What do we know of those
deep-lying powers, those vast buried forces dwelling in uneasy isolation
beneath our feet? With all our science we are but a step beyond the
ancients, to whom these were the Titans, great rebel giants whom Jupiter
overthrew and bound under the burning mountains, and whose throes of
agony shook the earth in quaking convulsions. To us the volcanic crater
is the mouth from which comes the fiery breath of demon powers which
dwell far down in the earth's crust.
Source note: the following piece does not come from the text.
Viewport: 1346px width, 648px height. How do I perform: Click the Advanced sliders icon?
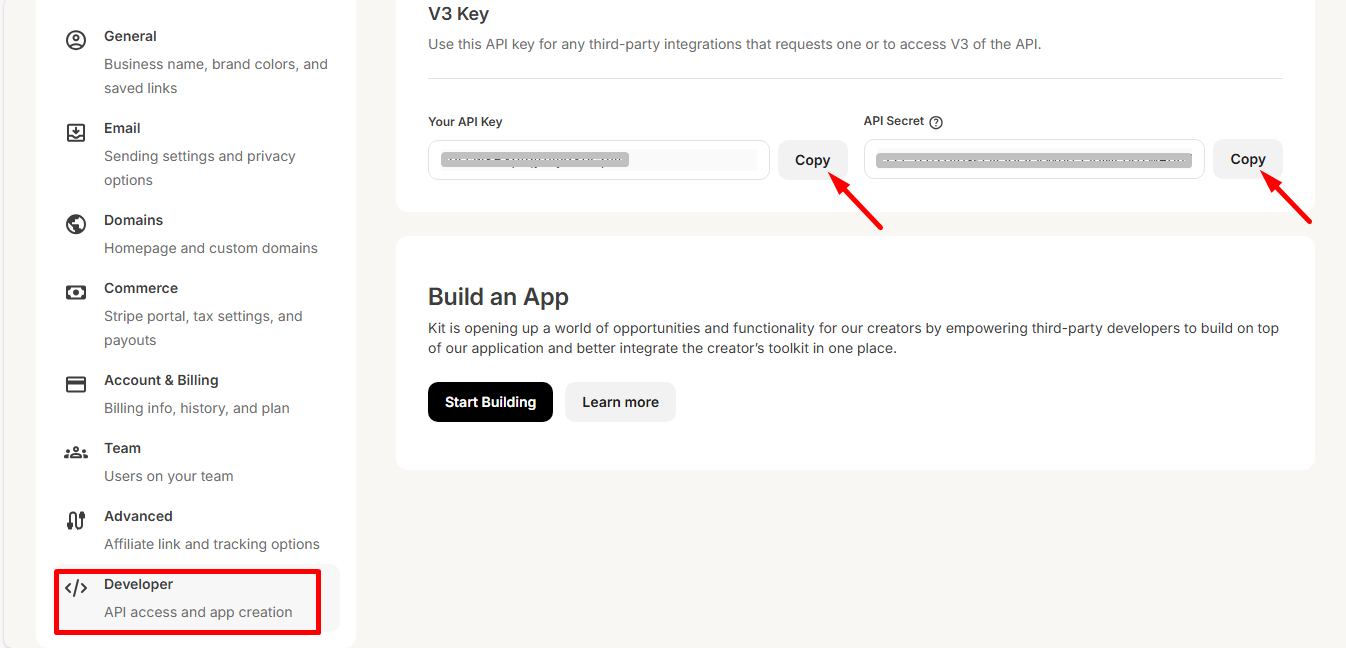pyautogui.click(x=76, y=520)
The Titans themselves were dwarfs
beside these mighty agents of destruction whose domain extends for
thousands of miles beneath the earth's surface and which in their
convulsions shake whole continents at once. Such was the case in 1812,
when the eruption of Mont Soufriere on St. Vincent, as told in a later
chapter, formed merely the closing event in a series of earthquakes
which had made themselves felt under thousands of miles of land.
ANCIENT AWE OF VOLCANOES
In olden times volcanoes were regarded with superstitious awe, and it
would have been considered highly impious to make any investigation of
their actions. We are told by Virgil that Mt. Etna marks the spot where
the gods in their anger buried Enceladus, one of the rebellious giants.
To our myth-making ancestors one of the volcanoes of the Mediterranean,
set on a small island of the Lipari group, was the workshop of Vulcan,
the god of fire, within whose depths he forged the thunderbolts of the
gods. From below came sounds as of a mighty hammer on a vast anvil.